2. Plaintiff denied this to Mr. Seago, and then, voluntarily, and without any demand from Mr. Seago, emptied the contents of her purse onto a counter.

3. She did not have any merchandise therein for which she had not paid.

4. Mr. Seago did not in any way forceably detain the plaintiff, and never physically touched her in any way.

5. Mr. Seago was very polite and mannerly during this incident and then, after finding that he was mistaken, he politely and profusely apologized.

6. The entire incident could not have taken over three to five minutes at the very longest.

7. Plaintiff was damaged in no other way than the humiliation and embarrassment which she experienced during this confrontation. She was not employed at the time, and she readily admitted that this affair in no way impaired her ability to subsequently procure employment. She further readily admitted, and in fact, insisted that her reputation had in no way been impaired because, as she stated, "everybody knew" that she had done nothing wrong.

*85 8. Mrs. Gloria Douroux, a friend who was right with the plaintiff when this incident occurred, could not even hear what Mr. Seago said. She testified that the plaintiff's reputation had not in any way been impaired by this incident.

9. While the plaintiff's sister, Mrs. Melvin Packard, stated that "20 or 30 persons" could have seen the incident, nevertheless it was her testimony that the plaintiff's reputation was in no way impaired by this incident.
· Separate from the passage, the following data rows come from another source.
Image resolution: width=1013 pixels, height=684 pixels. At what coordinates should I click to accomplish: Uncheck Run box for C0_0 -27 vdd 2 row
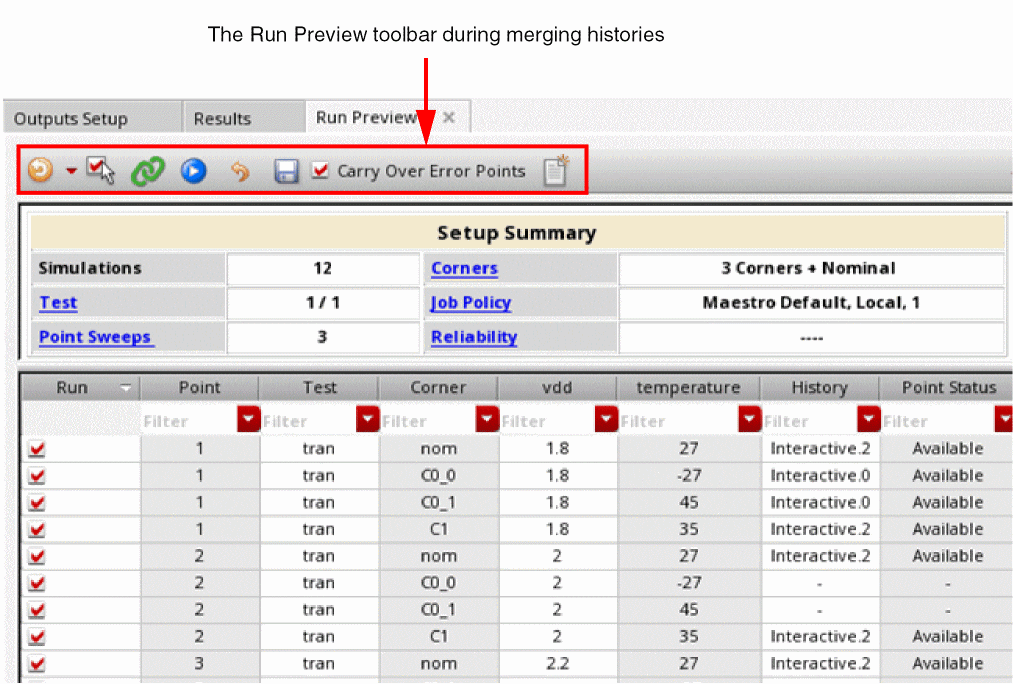pyautogui.click(x=38, y=583)

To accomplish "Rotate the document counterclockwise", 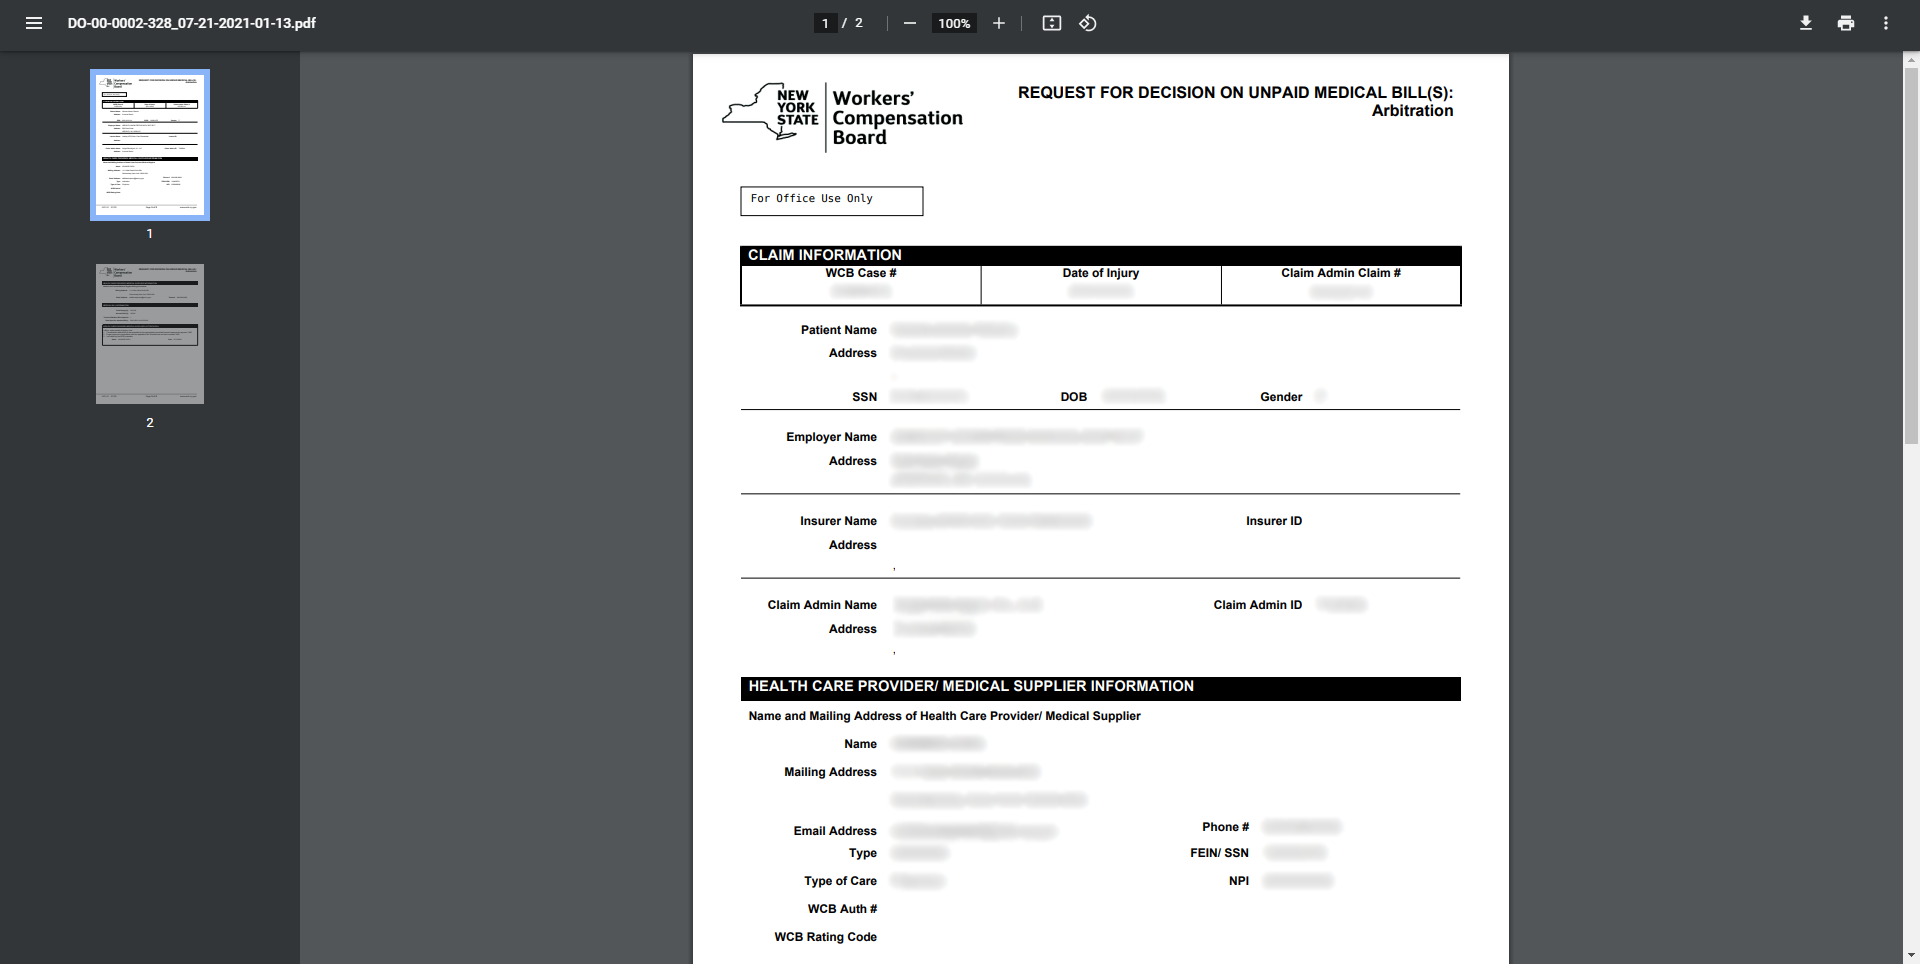I will click(1088, 23).
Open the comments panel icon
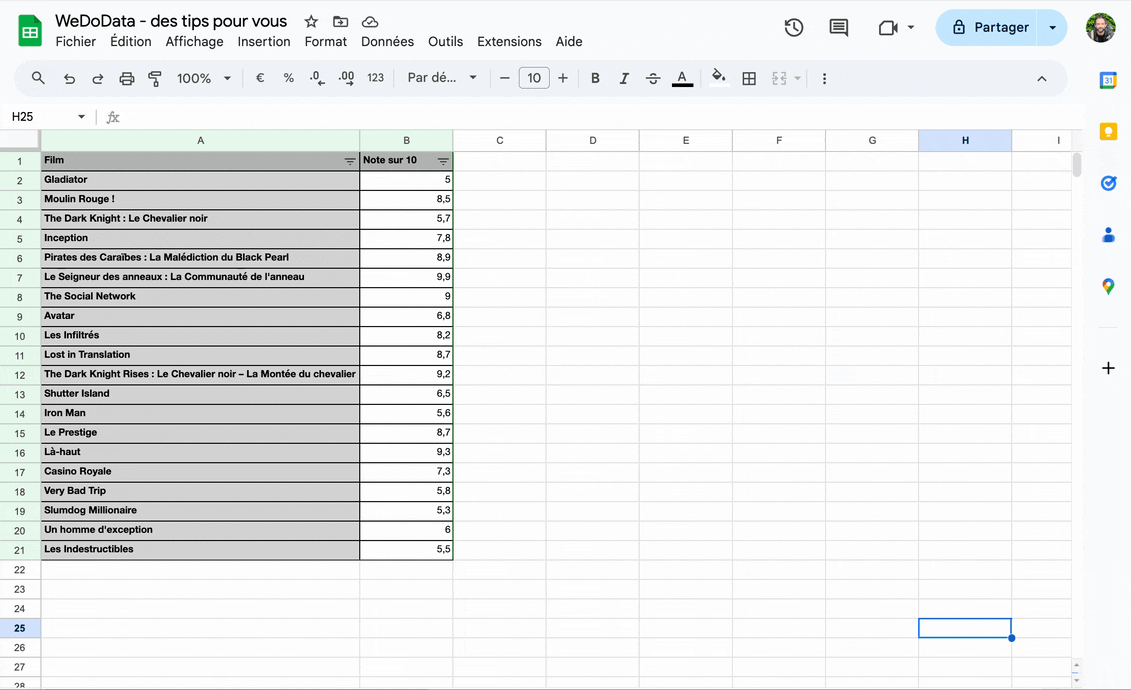1131x690 pixels. 839,28
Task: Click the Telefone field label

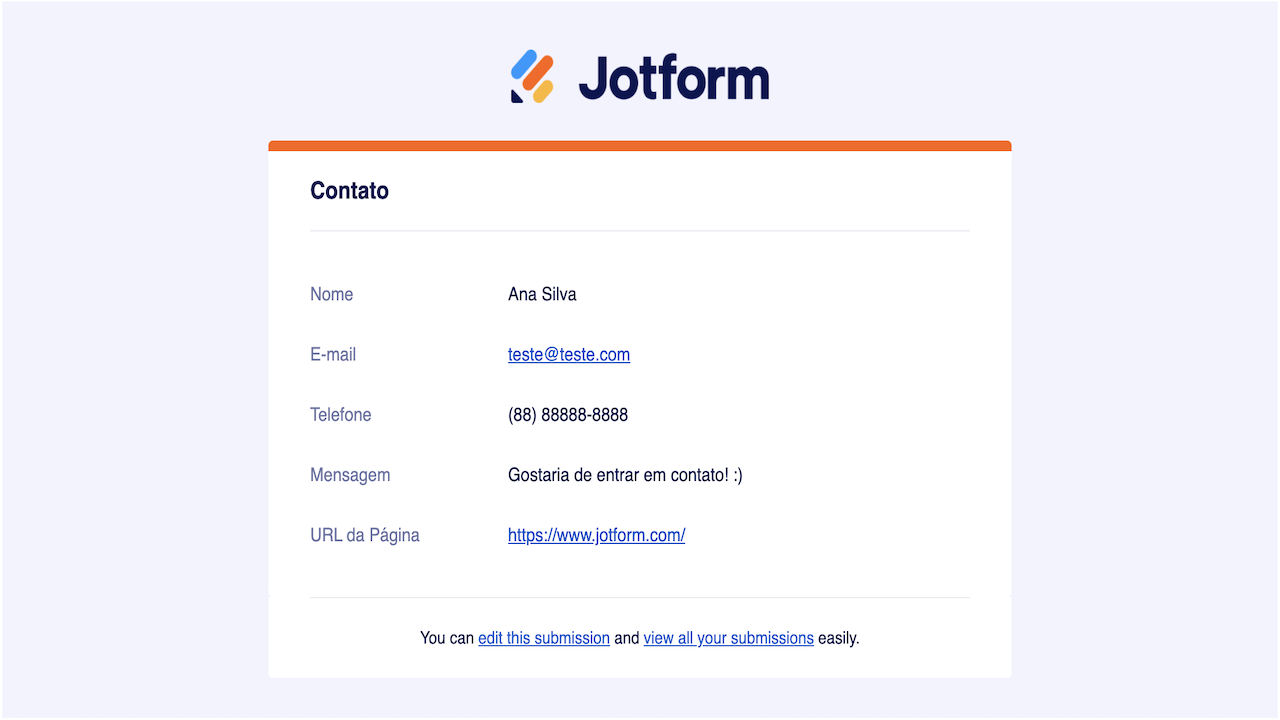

10. It was stipulated that if three other particular witnesses, all relatives of the plaintiff, were called to testify, their testimony would be to the same effect as that given by the other witnesses.

11. None of the other "thirty or forty" customers who allegedly were attracted by this incident were produced as witnesses by the plaintiff.

This was the plaintiff's case.

The law of Louisiana does not allow the awarding of punitive or speculative damages. Damages awarded under Louisiana law must be only such as will fairly and reasonably compensate the injured party for the injuries or damages which, as found by a preponderance of the evidence, he or she sustained as a proximate result of the incident involved.

After considering the proofs presented by the plaintiff, and after due consideration of the Louisiana jurisprudence relative to claims of this nature, it is concluded that the amount of damages demanded by the plaintiff herein is not made in legal good faith. It is further concluded that the proofs adduced by plaintiff established to a legal certainty that she was never entitled to recover any amount in this case even remotely approaching the minimum jurisdictional amount necessary to confer jurisdiction upon this Court. See Gernon v. Mailhes, 150 La. 927, 91 So. 300; Reeder v. Pace, La.App., 171 So. 113; Searcy v. Interurban Transportation Co., 189 La. 183, 179 So. 75; Lewis v. La. Weekly Publishing Co., 189 La. 281, 179 So. 315; Edwards v. Derrick, 193 La. 331, 190 So. 571; McKnight v. Scott, La.App., 130 So. 2d 681; Abraham v. The Boat Center, Inc., La.App., 146 So. 2d 23.